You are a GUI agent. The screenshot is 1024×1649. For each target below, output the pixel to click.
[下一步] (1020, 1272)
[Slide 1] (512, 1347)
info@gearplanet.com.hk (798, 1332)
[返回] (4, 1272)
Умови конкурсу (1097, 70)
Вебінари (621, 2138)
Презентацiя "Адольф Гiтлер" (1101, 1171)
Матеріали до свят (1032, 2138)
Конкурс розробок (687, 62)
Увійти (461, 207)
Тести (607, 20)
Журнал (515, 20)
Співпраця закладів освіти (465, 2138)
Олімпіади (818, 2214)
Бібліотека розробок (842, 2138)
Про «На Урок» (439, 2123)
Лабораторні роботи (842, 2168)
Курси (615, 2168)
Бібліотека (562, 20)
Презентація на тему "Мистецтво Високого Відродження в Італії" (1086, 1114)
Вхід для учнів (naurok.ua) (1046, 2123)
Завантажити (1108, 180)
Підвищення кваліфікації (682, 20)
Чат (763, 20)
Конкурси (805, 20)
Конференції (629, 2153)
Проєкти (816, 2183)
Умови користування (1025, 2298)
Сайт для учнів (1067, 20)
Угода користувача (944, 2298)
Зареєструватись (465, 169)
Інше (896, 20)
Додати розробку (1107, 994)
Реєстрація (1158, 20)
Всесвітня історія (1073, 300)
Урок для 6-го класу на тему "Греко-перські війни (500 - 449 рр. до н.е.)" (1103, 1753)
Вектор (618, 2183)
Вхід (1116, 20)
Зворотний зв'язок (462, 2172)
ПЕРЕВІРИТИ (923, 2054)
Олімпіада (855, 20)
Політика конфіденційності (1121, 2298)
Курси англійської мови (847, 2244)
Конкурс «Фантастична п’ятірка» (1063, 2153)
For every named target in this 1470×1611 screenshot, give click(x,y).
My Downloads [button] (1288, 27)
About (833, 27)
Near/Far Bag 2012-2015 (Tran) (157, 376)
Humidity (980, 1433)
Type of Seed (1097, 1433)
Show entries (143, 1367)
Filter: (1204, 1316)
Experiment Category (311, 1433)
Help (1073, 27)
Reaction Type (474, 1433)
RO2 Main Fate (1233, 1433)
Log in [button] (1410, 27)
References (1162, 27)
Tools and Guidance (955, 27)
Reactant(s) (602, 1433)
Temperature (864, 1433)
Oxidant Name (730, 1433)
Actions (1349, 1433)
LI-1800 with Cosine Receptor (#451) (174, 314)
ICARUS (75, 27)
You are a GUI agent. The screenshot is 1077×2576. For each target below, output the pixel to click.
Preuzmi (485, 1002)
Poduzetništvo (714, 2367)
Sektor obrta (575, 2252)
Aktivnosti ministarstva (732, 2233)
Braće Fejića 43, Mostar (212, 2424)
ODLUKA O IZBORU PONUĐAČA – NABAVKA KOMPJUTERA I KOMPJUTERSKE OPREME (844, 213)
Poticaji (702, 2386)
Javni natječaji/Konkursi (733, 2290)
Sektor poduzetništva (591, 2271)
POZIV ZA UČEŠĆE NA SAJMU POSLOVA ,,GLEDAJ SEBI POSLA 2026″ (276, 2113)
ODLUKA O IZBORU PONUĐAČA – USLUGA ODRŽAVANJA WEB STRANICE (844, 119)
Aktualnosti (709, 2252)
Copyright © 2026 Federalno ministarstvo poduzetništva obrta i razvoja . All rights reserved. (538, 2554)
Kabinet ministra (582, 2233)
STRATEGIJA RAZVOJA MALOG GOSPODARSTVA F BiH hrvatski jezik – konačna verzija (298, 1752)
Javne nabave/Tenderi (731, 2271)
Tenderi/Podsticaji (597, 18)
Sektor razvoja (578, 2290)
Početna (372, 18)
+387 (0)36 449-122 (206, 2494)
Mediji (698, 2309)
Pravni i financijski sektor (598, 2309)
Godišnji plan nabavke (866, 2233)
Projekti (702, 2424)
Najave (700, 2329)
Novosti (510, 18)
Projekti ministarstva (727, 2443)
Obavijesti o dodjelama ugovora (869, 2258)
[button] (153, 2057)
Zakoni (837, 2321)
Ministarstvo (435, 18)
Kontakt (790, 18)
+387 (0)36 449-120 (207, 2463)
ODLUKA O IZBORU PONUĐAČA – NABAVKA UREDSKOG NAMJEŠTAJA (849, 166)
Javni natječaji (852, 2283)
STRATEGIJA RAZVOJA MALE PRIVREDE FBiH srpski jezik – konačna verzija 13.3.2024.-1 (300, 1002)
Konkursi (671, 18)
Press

# DESCRIPTION OF THE TASK
Copy the data word for word, from the line containing "ODLUKA O IZBORU PONUĐAČA – NABAVKA UREDSKOG" through the end of the data, including both of those lines.

# WRITTEN REPLY
ODLUKA O IZBORU PONUĐAČA – NABAVKA UREDSKOG NAMJEŠTAJA (849, 166)
Javni natječaji (852, 2283)
STRATEGIJA RAZVOJA MALE PRIVREDE FBiH srpski jezik – konačna verzija 13.3.2024.-1 (300, 1002)
Konkursi (671, 18)
Press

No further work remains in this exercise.